1. Dig hole 2. Live in hole 3. Go fuck yourself.
Tyler Parker
why the fuck do I keep coming back here
Jack Thompson
Better Call Saul
Benjamin Davis
Not OP here, but question about finger prints.
I had a job that required finger prints. I think it was only on a county or state level, but not 100% sure. Am I in pretty much every data base? Never arrested or anything, just finger printed the one time for the job (in 2011.)
Thanks if anyone knows.
Hudson Hill
cant fuck myself im not gay, bad at digging holes and living in there
Xavier Flores
Want new fingerprints? Cut your fingers And hopefully then you'll kys
Anthony Morales
that doesnt work
Nicholas Long
Just kys.
Noah Hernandez
not that much of a virgin either, cant kiss myself
anyway i guess youre the dude with the illegal mexican suggestion, still a good idea to get gassed tho
Joseph Clark
because if i get the answers for what i want everyone in this board will have em, and you might aswell use the disappear out of existence thingy too, am i right
Jack Bailey
The 'dying' part is pretty easy. Hire a boat for the day on a credit/debit card. Collect life raft from another place, buy it in cash with disguise or steal one. Take boat out to ocean. Leave wallet, keys, phone, ID, everything tying you to your life on the boat. Row life raft to shore. When the boat doesn't return they will come look for you. Assumed overboard. Job done.
Cooper Cruz
thats actually pretty helpful, not what im searching for but gonna keep it as plan Sup Forums
Julian White
Further to this and way before you do that. Travel to Eastern Europe and have a surgeon do a skin graft from your toes to your fingers.

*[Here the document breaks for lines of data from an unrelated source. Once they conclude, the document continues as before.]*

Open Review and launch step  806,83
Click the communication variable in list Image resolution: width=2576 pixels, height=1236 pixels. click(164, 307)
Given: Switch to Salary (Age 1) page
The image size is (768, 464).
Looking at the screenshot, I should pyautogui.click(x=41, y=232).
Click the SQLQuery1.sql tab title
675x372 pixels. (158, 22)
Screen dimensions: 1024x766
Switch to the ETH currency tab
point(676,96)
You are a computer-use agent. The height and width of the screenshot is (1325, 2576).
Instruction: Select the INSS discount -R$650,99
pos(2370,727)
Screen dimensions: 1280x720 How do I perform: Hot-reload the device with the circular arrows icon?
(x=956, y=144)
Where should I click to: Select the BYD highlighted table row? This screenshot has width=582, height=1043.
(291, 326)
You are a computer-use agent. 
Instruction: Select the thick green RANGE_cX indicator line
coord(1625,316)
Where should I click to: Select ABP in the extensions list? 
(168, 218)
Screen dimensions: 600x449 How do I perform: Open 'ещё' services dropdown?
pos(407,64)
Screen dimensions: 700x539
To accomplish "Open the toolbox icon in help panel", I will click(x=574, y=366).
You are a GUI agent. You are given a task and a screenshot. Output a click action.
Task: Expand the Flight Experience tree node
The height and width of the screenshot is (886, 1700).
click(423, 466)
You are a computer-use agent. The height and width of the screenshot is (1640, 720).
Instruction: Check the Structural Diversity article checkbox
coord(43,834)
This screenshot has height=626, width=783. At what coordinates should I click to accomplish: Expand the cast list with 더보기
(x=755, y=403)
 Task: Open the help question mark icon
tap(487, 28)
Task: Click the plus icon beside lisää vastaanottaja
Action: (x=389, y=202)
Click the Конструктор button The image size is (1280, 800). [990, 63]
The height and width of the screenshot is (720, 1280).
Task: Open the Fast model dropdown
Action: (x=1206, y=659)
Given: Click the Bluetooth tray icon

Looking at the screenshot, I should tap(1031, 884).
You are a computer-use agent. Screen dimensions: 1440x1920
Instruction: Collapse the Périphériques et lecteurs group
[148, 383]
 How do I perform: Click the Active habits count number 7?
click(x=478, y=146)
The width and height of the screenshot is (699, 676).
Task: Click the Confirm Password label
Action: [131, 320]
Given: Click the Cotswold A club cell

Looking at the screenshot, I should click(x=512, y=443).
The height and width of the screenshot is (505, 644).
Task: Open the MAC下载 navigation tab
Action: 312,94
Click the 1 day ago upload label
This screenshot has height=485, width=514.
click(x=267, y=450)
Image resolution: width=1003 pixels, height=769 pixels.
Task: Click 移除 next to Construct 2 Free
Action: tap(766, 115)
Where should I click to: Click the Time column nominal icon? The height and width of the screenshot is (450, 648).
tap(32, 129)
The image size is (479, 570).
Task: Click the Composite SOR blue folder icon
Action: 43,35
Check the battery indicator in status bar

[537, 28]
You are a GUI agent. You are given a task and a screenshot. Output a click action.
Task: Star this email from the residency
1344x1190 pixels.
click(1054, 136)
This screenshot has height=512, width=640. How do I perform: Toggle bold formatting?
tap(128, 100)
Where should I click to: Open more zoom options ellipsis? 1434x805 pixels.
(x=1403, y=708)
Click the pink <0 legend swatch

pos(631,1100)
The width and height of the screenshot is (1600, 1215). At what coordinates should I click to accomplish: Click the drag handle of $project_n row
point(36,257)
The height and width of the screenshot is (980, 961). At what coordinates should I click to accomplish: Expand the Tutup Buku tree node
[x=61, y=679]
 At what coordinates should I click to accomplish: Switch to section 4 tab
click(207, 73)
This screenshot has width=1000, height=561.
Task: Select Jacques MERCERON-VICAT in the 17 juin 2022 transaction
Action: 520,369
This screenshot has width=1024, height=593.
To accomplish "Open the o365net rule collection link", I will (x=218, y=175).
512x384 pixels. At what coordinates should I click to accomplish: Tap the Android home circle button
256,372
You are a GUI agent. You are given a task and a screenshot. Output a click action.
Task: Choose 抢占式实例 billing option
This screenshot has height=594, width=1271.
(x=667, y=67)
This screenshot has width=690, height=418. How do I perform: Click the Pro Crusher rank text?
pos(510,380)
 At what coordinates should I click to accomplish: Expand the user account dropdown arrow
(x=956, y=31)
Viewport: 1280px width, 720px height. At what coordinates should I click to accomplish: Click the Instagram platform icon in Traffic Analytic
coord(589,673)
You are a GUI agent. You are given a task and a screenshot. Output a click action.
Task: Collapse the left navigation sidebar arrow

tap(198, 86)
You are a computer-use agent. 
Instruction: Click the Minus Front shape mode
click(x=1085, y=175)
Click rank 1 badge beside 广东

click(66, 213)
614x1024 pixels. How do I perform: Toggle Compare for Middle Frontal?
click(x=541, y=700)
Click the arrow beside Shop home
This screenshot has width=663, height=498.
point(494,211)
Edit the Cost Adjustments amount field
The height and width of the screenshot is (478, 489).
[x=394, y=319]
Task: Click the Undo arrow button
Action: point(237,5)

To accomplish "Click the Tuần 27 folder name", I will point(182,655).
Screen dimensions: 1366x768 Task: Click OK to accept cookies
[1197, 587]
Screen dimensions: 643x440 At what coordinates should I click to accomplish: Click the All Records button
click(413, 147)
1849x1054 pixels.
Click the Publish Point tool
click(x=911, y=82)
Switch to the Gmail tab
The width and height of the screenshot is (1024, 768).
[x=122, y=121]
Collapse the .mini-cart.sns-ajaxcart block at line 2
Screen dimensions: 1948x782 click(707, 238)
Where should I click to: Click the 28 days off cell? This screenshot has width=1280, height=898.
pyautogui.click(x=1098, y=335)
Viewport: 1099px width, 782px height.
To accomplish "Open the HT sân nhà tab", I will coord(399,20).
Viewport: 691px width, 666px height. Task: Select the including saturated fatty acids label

Viola! Finger prints changed. As for dental if you're that serious while in Eastern Europe have all your teeth removed and dentures put in. If you have tattoos etc they will be more difficult to get rid of.
Nicholas Wood
Try to remove any online presence you have, clear up as much evidence of your former life as you can, try to get rid of stuff you didnt post if you can via gaining access to their device or account. Then move away and use a fake alias. Make up an excuse for people closest to you so they don't start a missing persons case...
Jason Wilson
i think this guy.. hes on the money.. you less then nonexistant as a mexican
>> Kill a doppleganger >> Find a Dentist >> Make him watch "The whole 9 yards" >> Start conversation "wouldn't it be funny.." >> Kill dentist after >> Dispose of Dopple and Dentist >> Report your death plan B kill a doppleganger drifter. Take his life
Bentley Smith
What is the Dentist for?
Matthew Parker
watch the whole 9 yards cunt
Kayden Phillips
Sup ForumsRO IS ABOUT TO FLIP SHIT AT THIS
Jordan Rodriguez
Ultimately impossible if your blood/DNA is on file in some Gubbermint Mega-server somewhere.
Carter Barnes
Hope ur plan in to burndown that world to ground, and bring back the age of chaos.